Tuesday, April 9, 2013

My Review of Trouble in Store

Here's a description of the book from Bethany House:

"Fired from her most recent governess position, Melanie Ross must embrace her last resort: the Arizona mercantile she inherited from her cousin. But Caleb Nelson is positive he inherited the mercantile, and he's not about to let an obstinate woman with newfangled ideas ruin all he's worked for. In hope of turning her interest elsewhere, he determines to get Melanie married off, and luckily, there are many single men in town quite willing to take her off his hands.

 The problem is, Caleb soon realizes he doesn't want her to marry any of them. He's drawn to her more every day, and he has to admit some of her ideas for the store offer unexpectedly positive results.
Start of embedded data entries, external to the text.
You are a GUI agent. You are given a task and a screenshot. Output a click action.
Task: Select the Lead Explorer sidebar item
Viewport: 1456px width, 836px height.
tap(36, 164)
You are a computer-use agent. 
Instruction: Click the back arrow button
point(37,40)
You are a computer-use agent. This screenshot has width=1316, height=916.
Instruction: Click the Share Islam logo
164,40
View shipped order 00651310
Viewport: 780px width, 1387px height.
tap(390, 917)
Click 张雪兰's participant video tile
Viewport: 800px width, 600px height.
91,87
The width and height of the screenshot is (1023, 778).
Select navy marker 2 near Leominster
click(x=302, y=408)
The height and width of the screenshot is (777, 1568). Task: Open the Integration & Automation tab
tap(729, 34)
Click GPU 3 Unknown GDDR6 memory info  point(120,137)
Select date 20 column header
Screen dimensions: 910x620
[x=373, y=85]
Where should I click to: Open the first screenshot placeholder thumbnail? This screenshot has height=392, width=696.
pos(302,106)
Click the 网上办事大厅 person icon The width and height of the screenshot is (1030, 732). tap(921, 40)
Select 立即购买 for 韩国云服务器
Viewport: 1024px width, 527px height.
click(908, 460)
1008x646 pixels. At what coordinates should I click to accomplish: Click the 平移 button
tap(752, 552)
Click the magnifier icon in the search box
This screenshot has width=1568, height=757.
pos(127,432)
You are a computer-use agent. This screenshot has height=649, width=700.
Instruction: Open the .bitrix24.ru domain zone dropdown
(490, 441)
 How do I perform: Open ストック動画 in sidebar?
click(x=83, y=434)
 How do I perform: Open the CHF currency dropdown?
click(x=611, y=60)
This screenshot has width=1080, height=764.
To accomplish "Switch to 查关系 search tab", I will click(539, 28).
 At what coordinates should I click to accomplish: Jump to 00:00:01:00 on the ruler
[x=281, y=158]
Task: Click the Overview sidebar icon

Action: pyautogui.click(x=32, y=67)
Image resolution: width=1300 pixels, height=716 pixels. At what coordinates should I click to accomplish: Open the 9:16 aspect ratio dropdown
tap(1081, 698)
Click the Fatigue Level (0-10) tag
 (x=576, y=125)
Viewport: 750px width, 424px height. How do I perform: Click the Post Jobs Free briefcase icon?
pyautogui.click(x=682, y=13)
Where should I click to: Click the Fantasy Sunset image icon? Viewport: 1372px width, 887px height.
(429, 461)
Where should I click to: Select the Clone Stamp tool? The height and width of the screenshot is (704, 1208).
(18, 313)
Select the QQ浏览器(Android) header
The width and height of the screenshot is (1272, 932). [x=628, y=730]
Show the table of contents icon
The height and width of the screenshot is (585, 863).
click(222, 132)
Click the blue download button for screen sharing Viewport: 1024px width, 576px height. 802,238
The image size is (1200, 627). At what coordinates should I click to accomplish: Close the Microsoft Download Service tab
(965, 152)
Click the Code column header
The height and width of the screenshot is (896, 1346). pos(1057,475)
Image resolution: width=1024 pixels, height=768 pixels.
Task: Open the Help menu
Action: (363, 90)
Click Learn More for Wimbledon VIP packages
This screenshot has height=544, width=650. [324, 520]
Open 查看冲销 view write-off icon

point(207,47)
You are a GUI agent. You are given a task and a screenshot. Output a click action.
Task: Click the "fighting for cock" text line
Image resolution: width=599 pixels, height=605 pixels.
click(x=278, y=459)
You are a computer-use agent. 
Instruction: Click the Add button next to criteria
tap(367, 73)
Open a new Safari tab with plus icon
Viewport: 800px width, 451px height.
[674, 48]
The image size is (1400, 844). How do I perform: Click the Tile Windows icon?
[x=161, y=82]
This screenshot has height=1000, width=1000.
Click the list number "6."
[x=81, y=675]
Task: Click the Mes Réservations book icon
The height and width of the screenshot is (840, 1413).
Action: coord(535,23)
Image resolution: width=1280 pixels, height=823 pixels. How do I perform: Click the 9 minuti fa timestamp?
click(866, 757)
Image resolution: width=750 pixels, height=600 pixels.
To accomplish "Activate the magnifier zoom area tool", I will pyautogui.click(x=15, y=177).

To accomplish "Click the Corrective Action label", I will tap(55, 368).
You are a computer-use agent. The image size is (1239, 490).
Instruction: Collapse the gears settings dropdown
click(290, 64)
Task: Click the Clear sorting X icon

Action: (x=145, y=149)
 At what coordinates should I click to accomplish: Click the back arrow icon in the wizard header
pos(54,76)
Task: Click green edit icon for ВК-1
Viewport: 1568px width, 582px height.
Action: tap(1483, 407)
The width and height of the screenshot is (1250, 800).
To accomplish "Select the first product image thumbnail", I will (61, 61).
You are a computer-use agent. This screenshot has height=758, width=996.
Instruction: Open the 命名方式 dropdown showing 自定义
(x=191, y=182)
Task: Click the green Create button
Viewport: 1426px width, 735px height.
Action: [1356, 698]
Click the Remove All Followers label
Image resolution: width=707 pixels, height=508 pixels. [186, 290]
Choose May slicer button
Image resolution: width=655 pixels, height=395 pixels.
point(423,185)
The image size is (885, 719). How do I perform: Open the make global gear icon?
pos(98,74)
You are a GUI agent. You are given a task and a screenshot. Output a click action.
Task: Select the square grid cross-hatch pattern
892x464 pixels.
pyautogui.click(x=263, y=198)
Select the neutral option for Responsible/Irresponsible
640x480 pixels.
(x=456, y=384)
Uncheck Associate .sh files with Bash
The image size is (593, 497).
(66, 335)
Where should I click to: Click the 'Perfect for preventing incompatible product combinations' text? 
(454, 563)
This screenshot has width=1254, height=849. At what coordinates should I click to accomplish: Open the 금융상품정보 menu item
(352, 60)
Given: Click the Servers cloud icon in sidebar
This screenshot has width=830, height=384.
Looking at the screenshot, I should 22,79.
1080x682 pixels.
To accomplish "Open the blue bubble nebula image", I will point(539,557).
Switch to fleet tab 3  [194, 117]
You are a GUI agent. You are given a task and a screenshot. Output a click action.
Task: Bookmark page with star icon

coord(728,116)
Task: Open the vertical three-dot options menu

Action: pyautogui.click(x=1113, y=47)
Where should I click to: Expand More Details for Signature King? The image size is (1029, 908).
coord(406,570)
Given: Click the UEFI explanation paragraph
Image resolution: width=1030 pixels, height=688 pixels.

But someone doesn't want the mercantile to succeed, and threatening words have escalated into destruction and danger. Will Melanie and Caleb's business--and budding romance--survive the trouble that's about to come their way?"

My Rating

Spring

My Review

The story begins with Melanie Ross as a governess, struggling to keep all of her charges under control and ultimately being betrayed by a lie told by one of the boys. With very limited options, she clings to the hope of a new beginning out in Arizona territory, where she's sure that her deceased cousin's business partner will give her work at his store. While Melanie imagines that her most difficult challenge is simply getting to Arizona, she quickly discovers that there's much more "trouble in store" in convincing the current owner to give her a chance.

It took a little while for the story to really draw me in, as I'm not overly fond of governess stories and I was eager for Melanie to get to Arizona. But I soon discovered that the synopsis fails to mention the fact that Caleb is a father. For most readers, I'm sure this wouldn't really be a bother. For some reason, though, I'm generally not a huge fan of romance stories with children, as it creates a different dynamic. (Not a bad one - just different!)

All in all, though, I didn't mind Levi (Caleb's son) being a part of the story. I just would have liked to see his character bring out more in Melanie's character, as there was so much potential regarding Melanie's fears and concerns and growth, but I didn't really feel like it was explored to its fullest in a way that would have left me satisfied.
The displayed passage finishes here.